Material shown Block Start
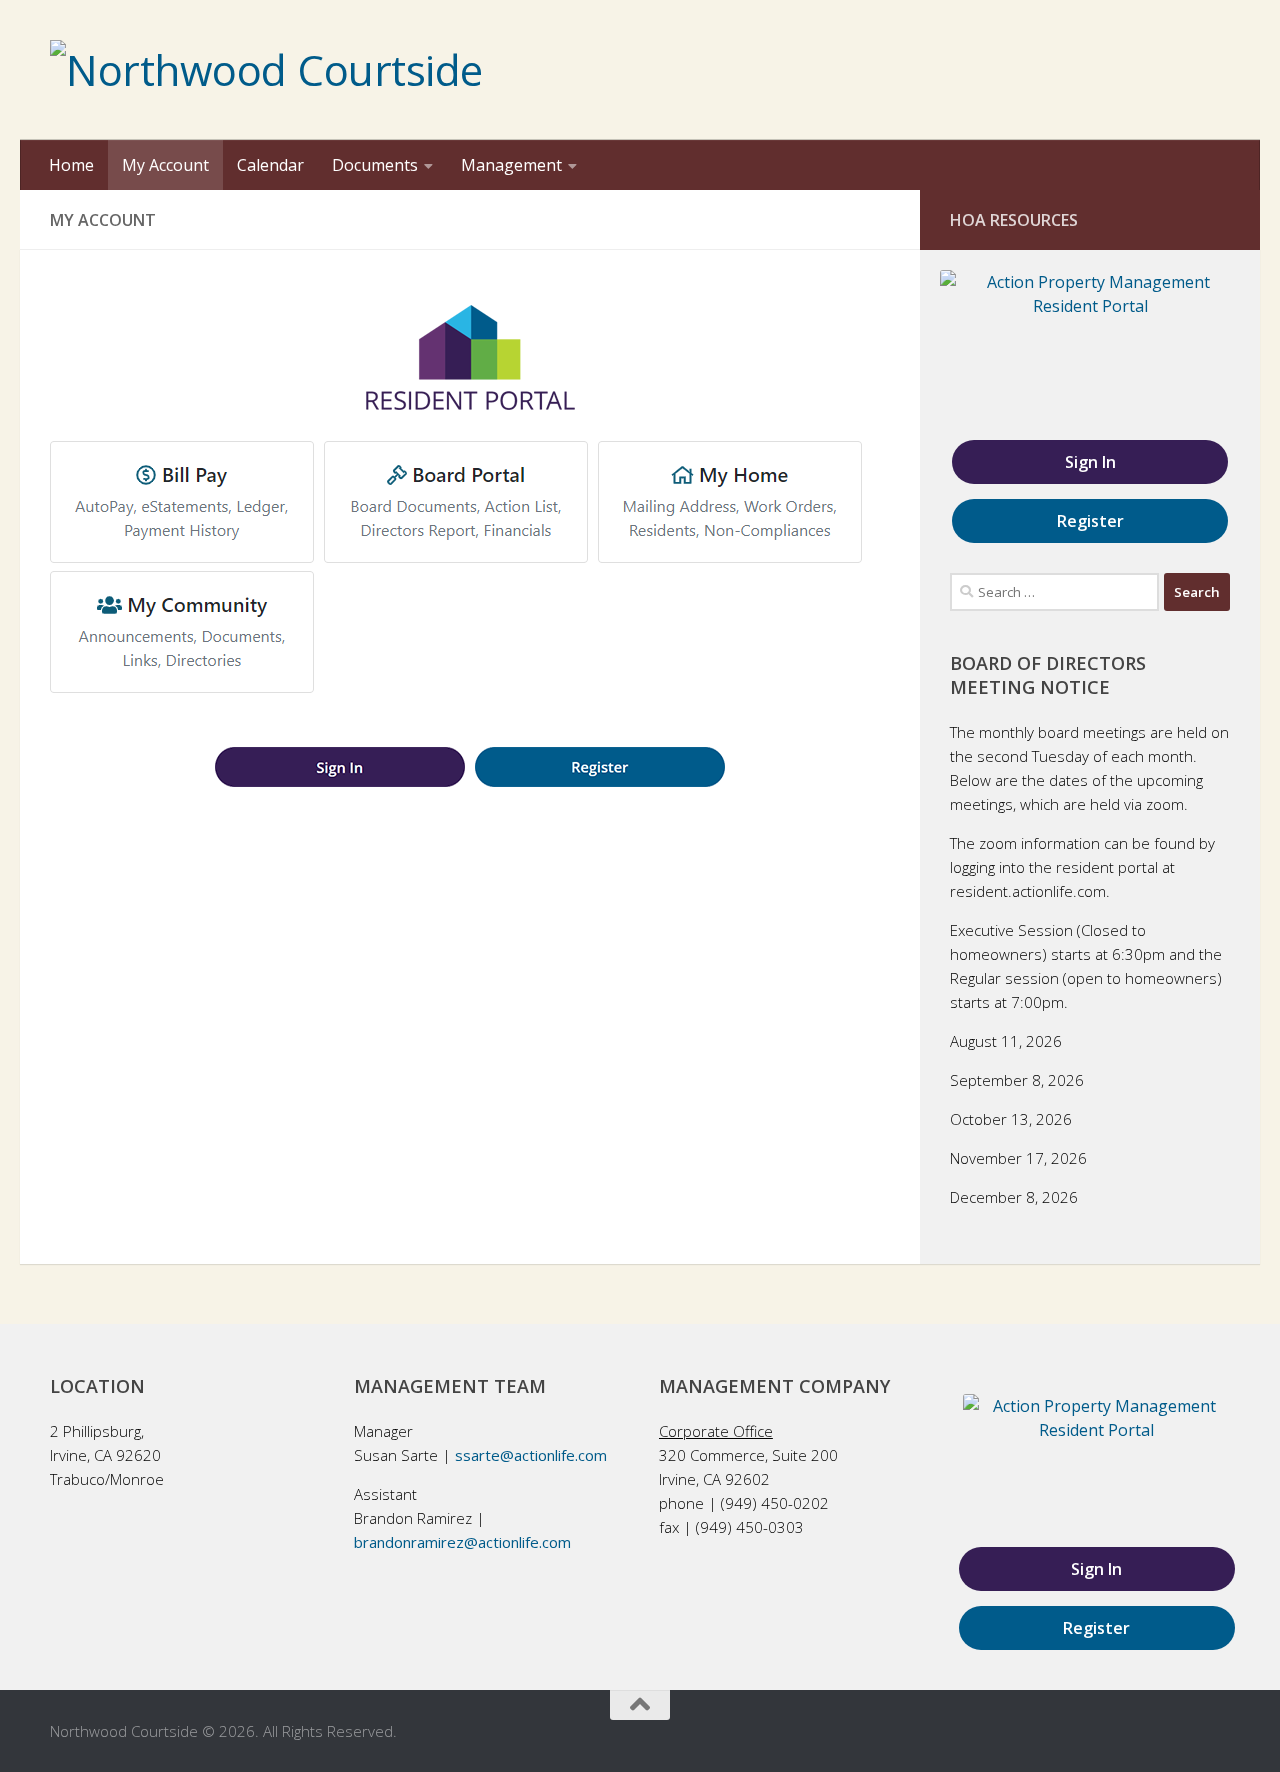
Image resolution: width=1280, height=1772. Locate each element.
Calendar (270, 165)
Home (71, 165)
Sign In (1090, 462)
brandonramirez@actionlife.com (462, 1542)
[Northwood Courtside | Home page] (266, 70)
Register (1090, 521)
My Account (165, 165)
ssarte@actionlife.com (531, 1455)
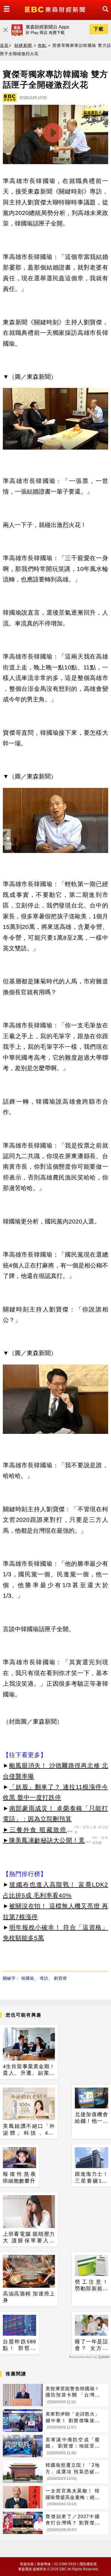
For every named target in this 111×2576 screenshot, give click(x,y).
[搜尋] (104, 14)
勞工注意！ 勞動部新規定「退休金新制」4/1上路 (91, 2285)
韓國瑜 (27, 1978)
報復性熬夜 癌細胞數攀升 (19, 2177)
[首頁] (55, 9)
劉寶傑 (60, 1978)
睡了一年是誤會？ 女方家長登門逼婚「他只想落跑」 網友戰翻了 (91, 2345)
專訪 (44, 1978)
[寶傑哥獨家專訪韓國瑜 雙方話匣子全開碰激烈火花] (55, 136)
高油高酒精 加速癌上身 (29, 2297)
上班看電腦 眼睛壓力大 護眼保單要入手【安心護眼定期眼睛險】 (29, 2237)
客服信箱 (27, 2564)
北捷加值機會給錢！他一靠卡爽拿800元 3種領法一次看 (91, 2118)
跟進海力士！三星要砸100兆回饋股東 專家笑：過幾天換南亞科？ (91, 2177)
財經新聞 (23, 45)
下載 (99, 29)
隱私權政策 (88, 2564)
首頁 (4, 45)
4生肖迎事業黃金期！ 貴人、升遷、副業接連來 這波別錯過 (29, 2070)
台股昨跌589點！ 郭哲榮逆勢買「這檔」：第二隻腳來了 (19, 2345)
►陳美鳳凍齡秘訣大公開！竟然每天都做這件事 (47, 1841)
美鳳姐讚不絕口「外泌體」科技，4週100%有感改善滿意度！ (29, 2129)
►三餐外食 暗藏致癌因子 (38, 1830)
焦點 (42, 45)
Material shown Block End
Material shown Block Start
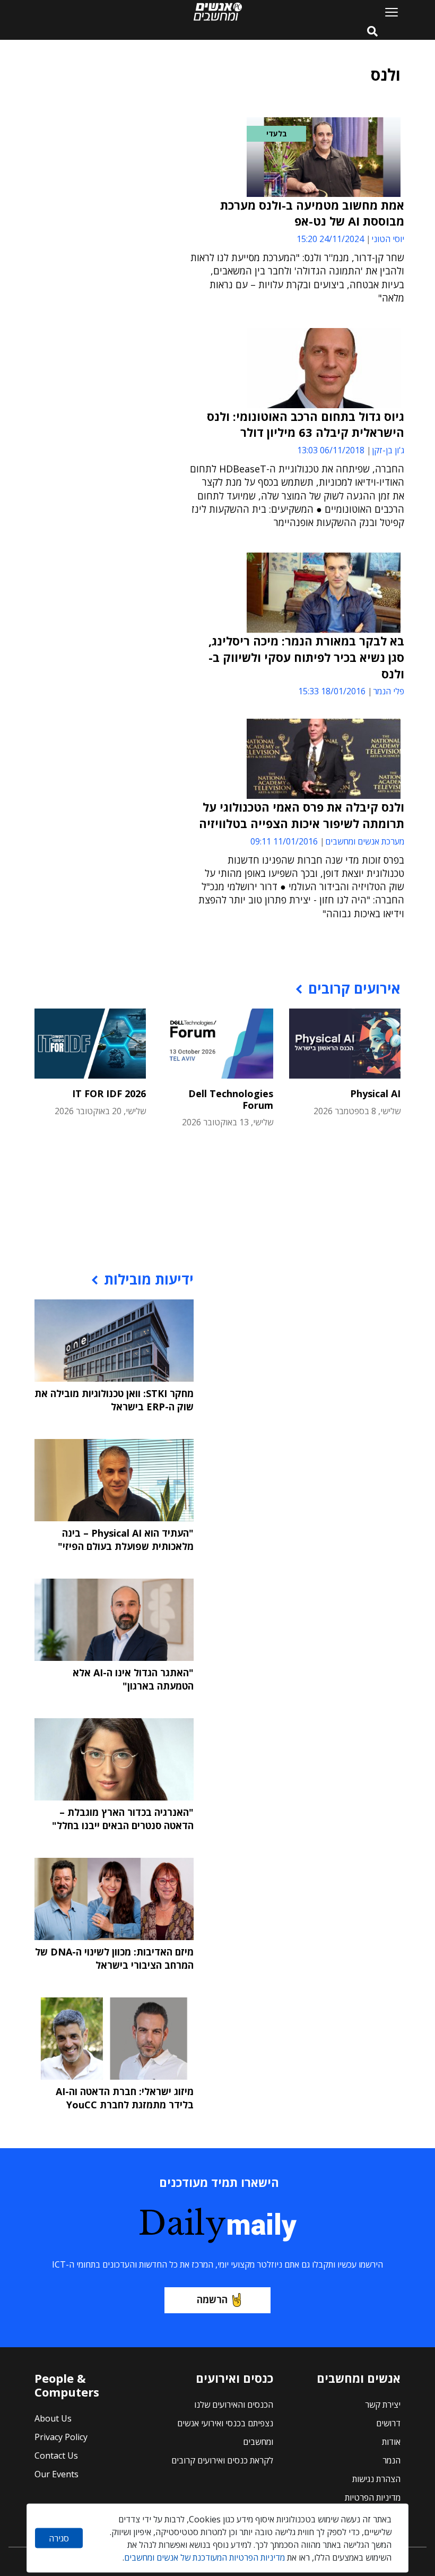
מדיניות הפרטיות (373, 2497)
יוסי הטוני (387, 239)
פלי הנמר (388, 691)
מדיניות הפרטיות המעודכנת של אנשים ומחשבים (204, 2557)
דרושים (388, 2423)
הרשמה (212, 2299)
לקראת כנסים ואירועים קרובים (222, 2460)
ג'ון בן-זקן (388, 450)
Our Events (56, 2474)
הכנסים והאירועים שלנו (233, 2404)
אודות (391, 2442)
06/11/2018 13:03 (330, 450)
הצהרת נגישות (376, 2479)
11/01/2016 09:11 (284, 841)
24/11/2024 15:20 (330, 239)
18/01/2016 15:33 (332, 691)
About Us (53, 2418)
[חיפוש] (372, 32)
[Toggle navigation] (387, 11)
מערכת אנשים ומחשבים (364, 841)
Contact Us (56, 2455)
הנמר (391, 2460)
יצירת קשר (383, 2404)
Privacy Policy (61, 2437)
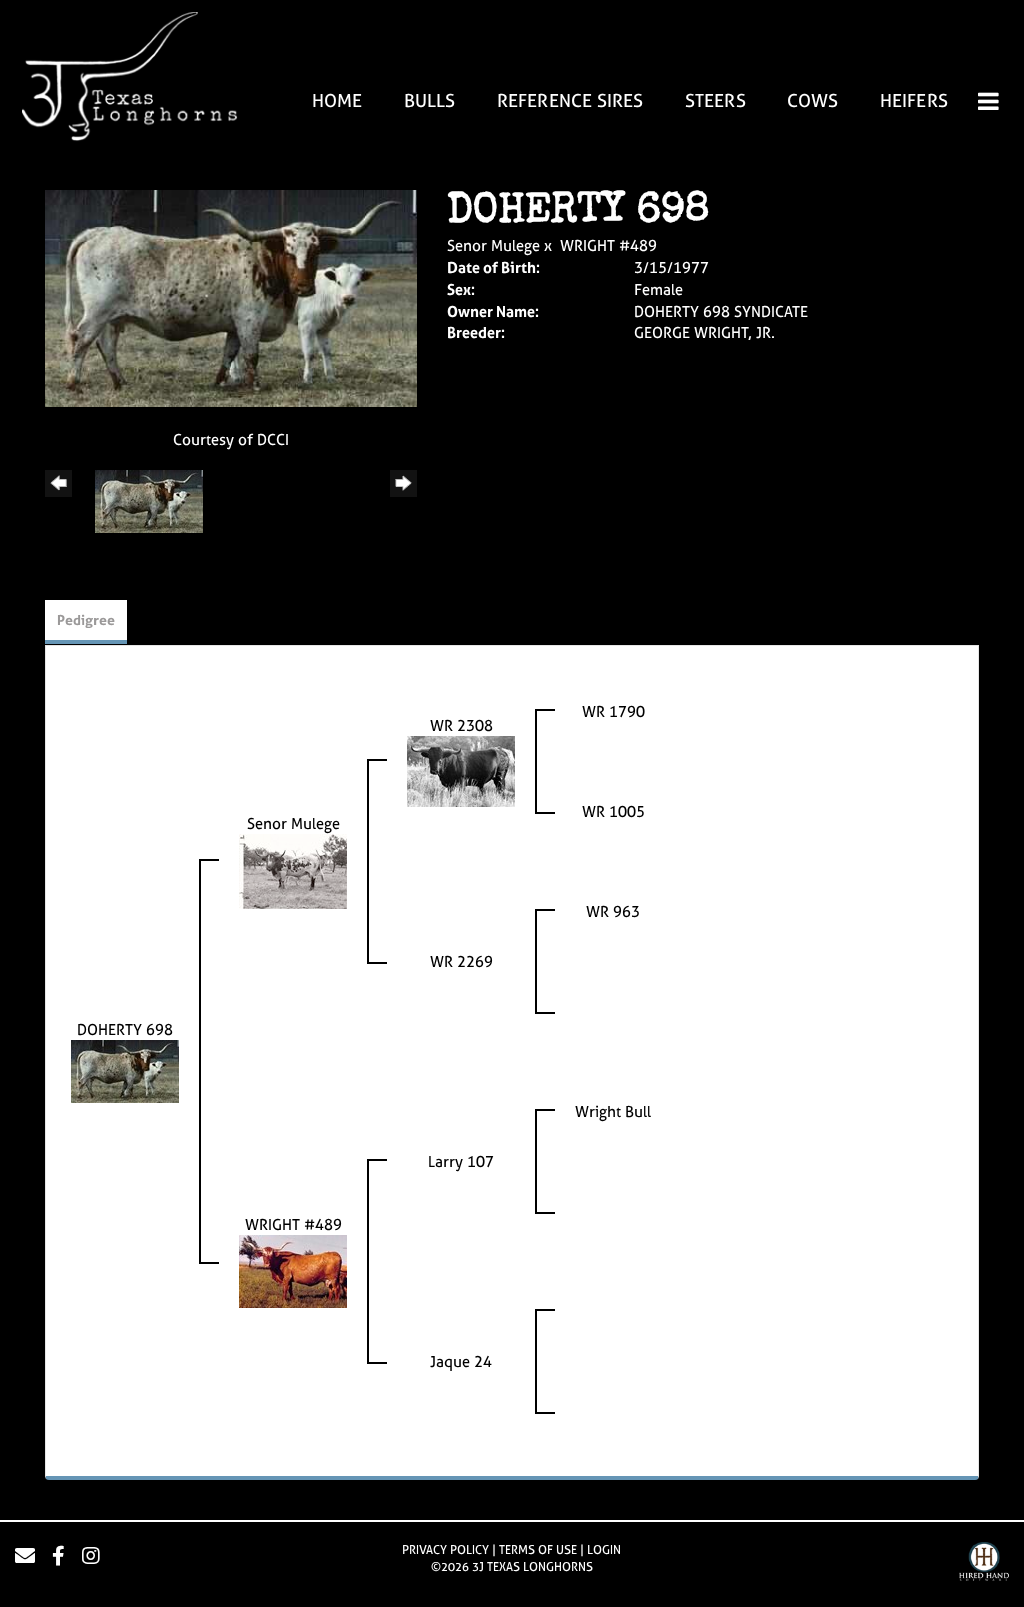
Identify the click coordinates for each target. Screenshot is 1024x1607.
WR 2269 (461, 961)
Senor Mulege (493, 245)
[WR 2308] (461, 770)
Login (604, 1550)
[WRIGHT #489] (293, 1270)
Material shown Block End
▸ **Description of the task**
Word for word, repeat the lines above from the one with "מדיניות הפרטיות (373, 2497)" through the one with "[WRIGHT #489] (293, 1270)", and nothing beyond them. Omit the pictures.

▸ **Finished exercise**
מדיניות הפרטיות (373, 2497)
יוסי הטוני (387, 239)
פלי הנמר (388, 691)
מדיניות הפרטיות המעודכנת של אנשים ומחשבים (204, 2557)
דרושים (388, 2423)
הרשמה (212, 2299)
לקראת כנסים ואירועים קרובים (222, 2460)
ג'ון בן-זקן (388, 450)
Our Events (56, 2474)
הכנסים והאירועים שלנו (233, 2404)
אודות (391, 2442)
06/11/2018 13:03 (330, 450)
הצהרת נגישות (376, 2479)
11/01/2016 09:11 (284, 841)
24/11/2024 15:20 (330, 239)
18/01/2016 15:33 (332, 691)
About Us (53, 2418)
[חיפוש] (372, 32)
[Toggle navigation] (387, 11)
מערכת אנשים ומחשבים (364, 841)
Contact Us (56, 2455)
הנמר (391, 2460)
יצירת קשר (383, 2404)
Privacy Policy (61, 2437)
Identify the click coordinates for each target. Screenshot is 1024x1607.
WR 2269 (461, 961)
Senor Mulege (493, 245)
[WR 2308] (461, 770)
Login (604, 1550)
[WRIGHT #489] (293, 1270)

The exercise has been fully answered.